What about Jesus? (By the way, he did not own a house here on earth but owned many of them elsewhere. Actually, here he did not have a place to lay his head. That's a little troubling when we worry about our houses here on earth.)
Maybe this question about keeping your promises in the financial context is a Caesar vs. God thing. Maybe Jesus refers to two worlds when he had answered the Pharisee's question and that Christians can walk back and forth between them when it makes economic sense to do so.
Maybe not.
3 comments:
It reminds me of something that occurs these days sometimes with elderly parents who may be facing rather costly living expenses in some type of elder care facility in the future. I'm not sure I have all the details exactly right, but this is how I think it works, more or less. Let's say we have a parent who may need to leave their home and move into some kind of facility where they can receive more care and supervision than they have at home. Let's also assume that parent has some financial resources which could cover the cost of the facility for a period of time, but if the parent lives for many additional years they may outlive their financial resources. (Here's where my knowledge of the details gets a little fuzzy.) I believe the government has made some provision for continuing care for the elderly who have no money by putting them into certain federal programs, and that elder care facilities may be mandated to accept a certain number of these patients.
Getting back to our hypothetical parent, suppose they move into such a facility, live there a few years, use up their financial resources, and then the government begins to contribute money for their care. When the parent dies, there will be no financial "estate" left for their children.

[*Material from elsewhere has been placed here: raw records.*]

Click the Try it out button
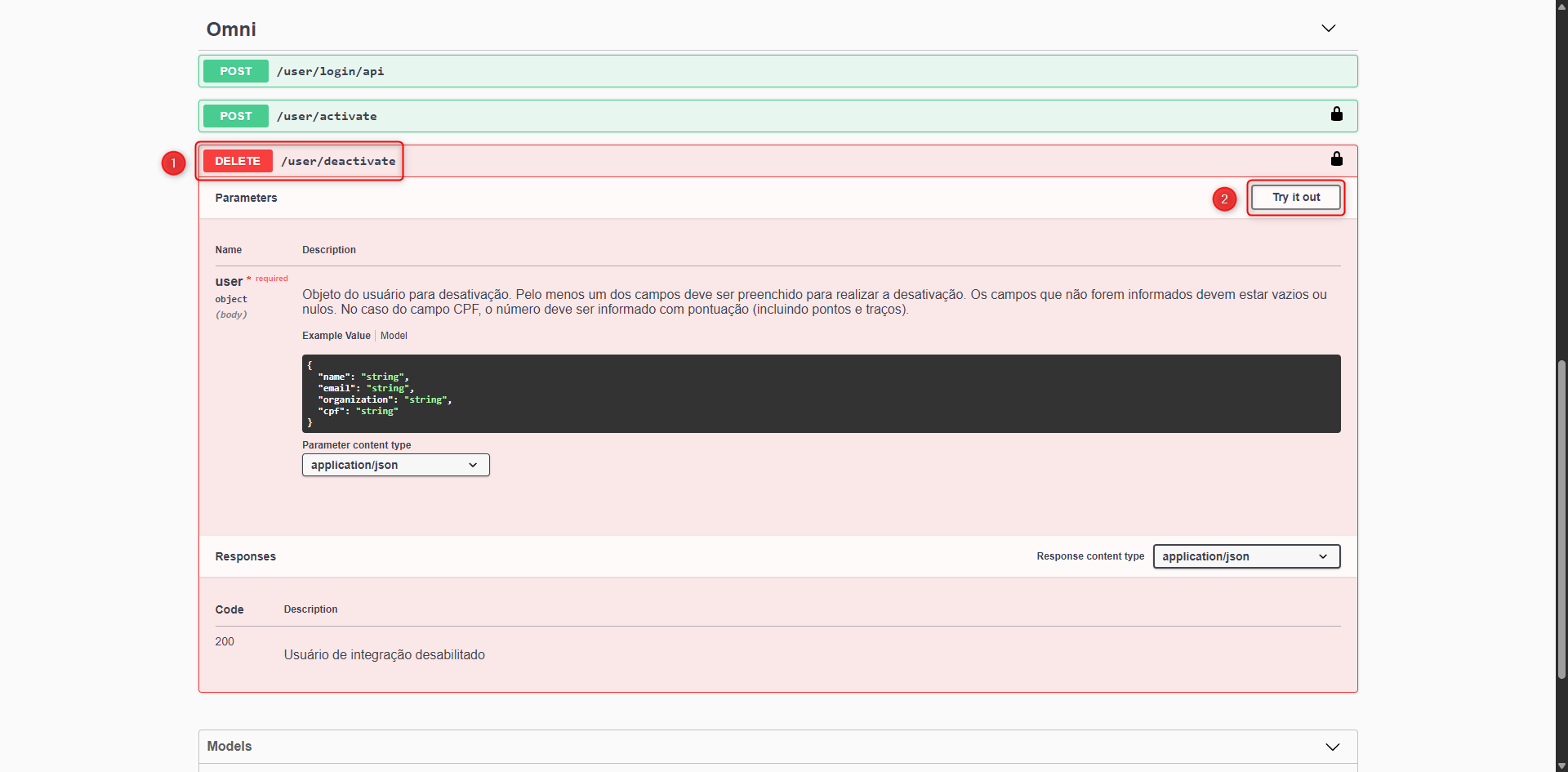 1295,197
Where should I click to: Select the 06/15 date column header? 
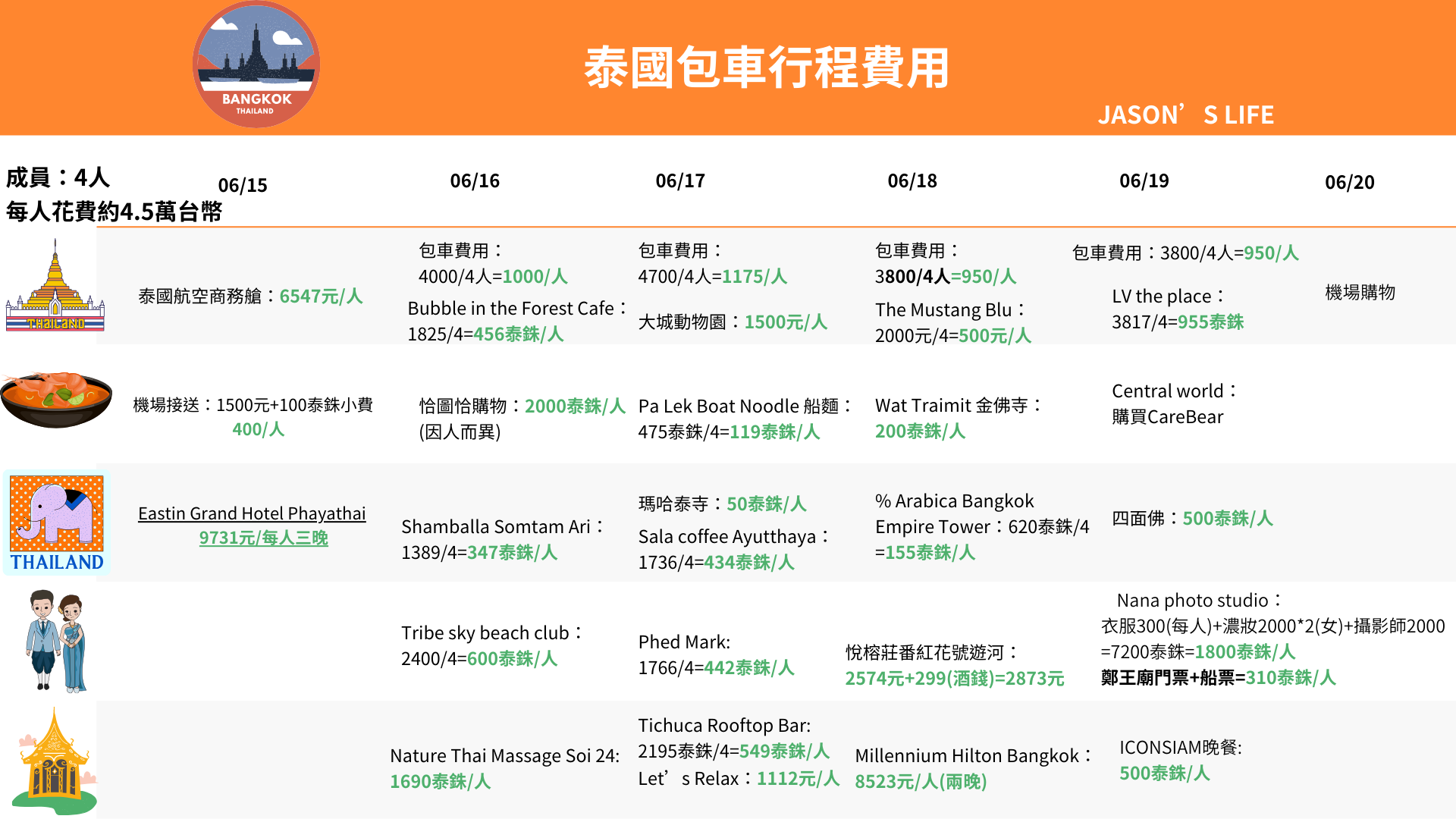243,185
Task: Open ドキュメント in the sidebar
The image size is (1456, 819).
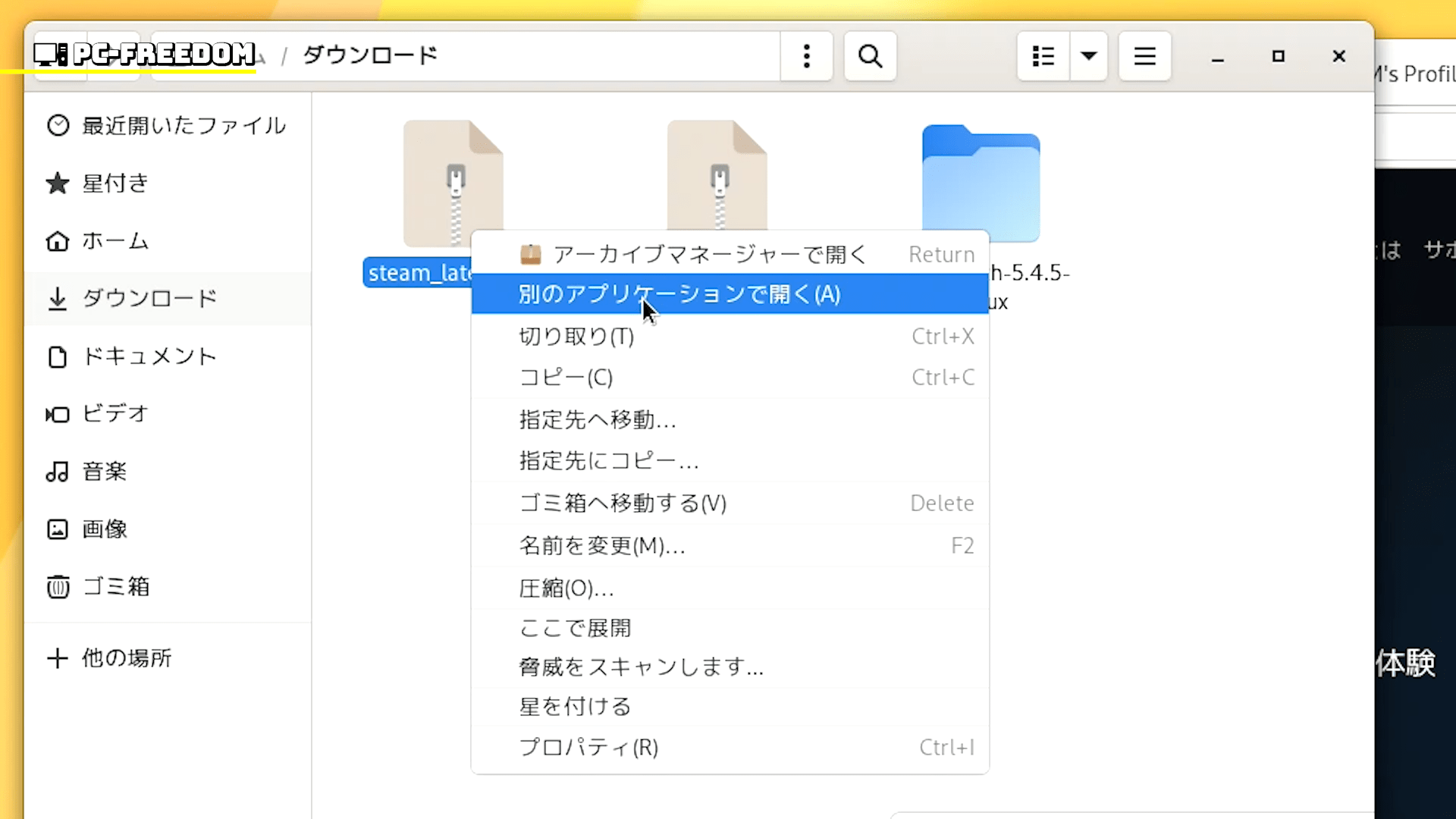Action: click(149, 356)
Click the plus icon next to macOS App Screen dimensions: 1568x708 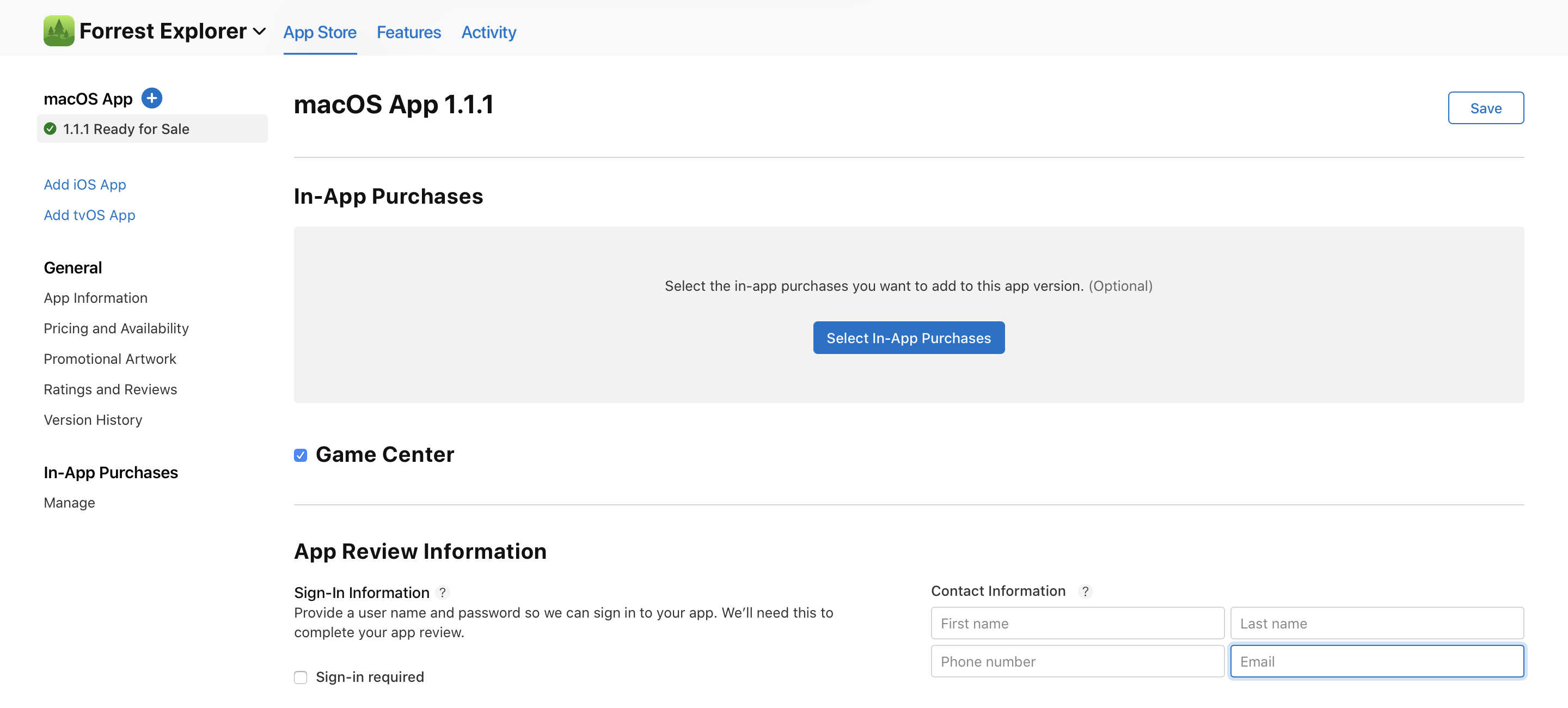(x=151, y=98)
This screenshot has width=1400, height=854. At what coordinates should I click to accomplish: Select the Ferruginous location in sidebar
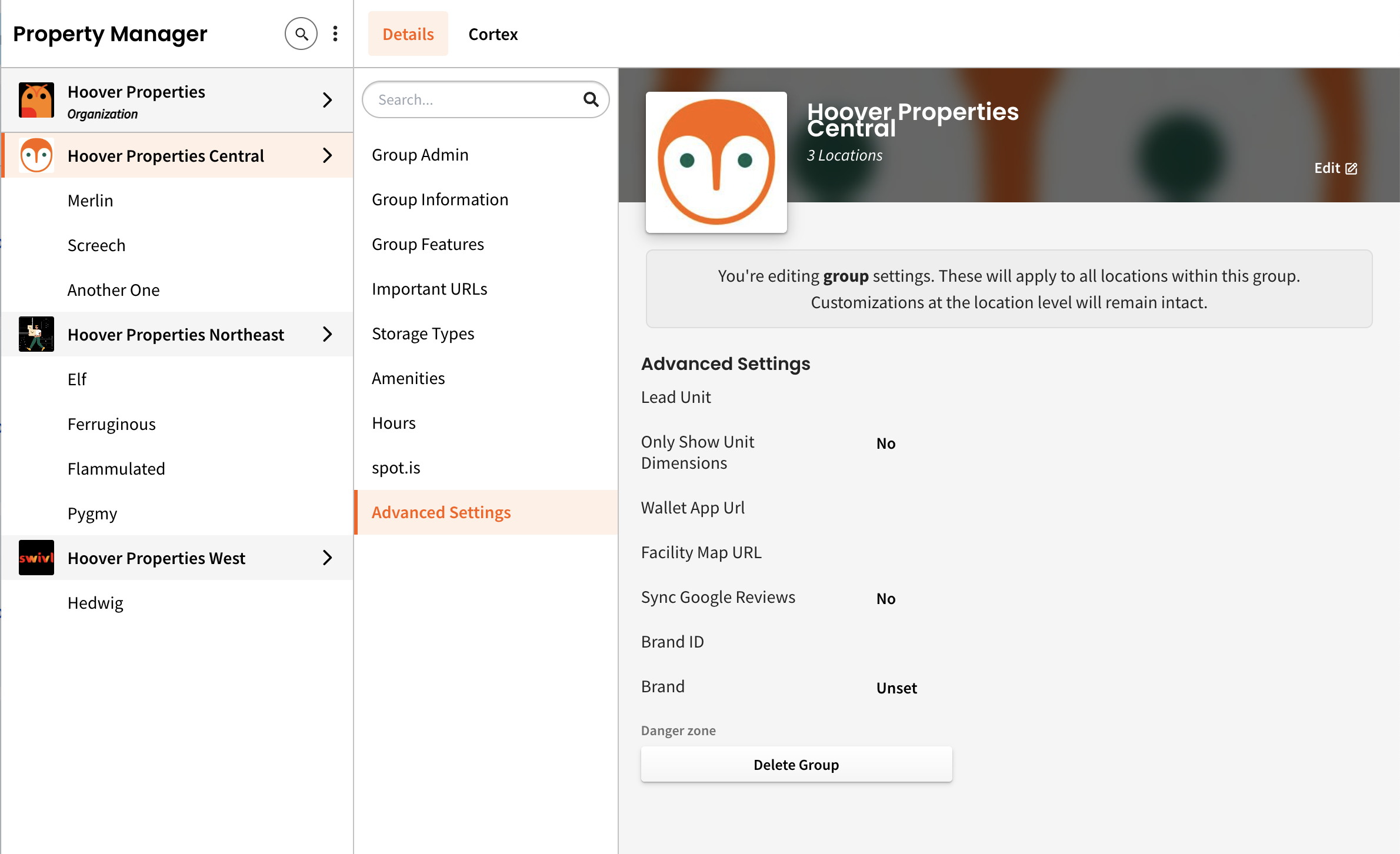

But suppose the children had been advised, in prior years, to transfer the parent's assets to the children's control so that they could then oversee the parent's needs and arrange for the parent's care. "Coincidentally", this would also make the parent eligible to receive those federal dollars for their care, since they would have no assets in their name. And, when the parent died, possibly there would still be financial assets of the parent remaining that the children would have "inherited". This would be legal to do, and I think people do it quite a bit. But does that make it "right" to do? Especially for a Christian?
Interesting to know about the Promisory Note. I'll need to think on it.
I do see a couple of rhetorical trailheads, though:
- is there a Christian obligation to a Corporation? There clearly is one to an actual person, to a neighbor. But the Corporation, it's legal 'personhood' notwithstanding, has un-neighbored itself in its very incorporation. (And, by this logic, Partnerships have not.) So there may be no neighbor obligation here.
- is there a proper and allowable civil-disobedience approach to this where we can call for a peaceful financial revolution by punishing these institutions and the govt in this way?
Mom, your story is provocative and instructive, but I don't think it applies to the promisory/mortgage issue. The story is a very clear case of fraud, even if legal,. The strategic default becomes fraud (and no longer strategic default) if the person does have the equity to repay the loan.
I'm not sure I would call "strategic default" a fraud, in the legal sense - unless at the outset the borrower lied on the loan application. In that case, as I mentioned, he is not a strategic defaulter, he is a criminal; there is no question about his immorality. The question is about the morality of the true strategic defaulter. As to whether it makes a difference if we have a corporation, it is important to note that corporations are owned by stockholders. As we know with BP, some of those shareholders depend on a pension that has BP stock in it. Don't ask for whom the corporation tolls, it tolls for thee.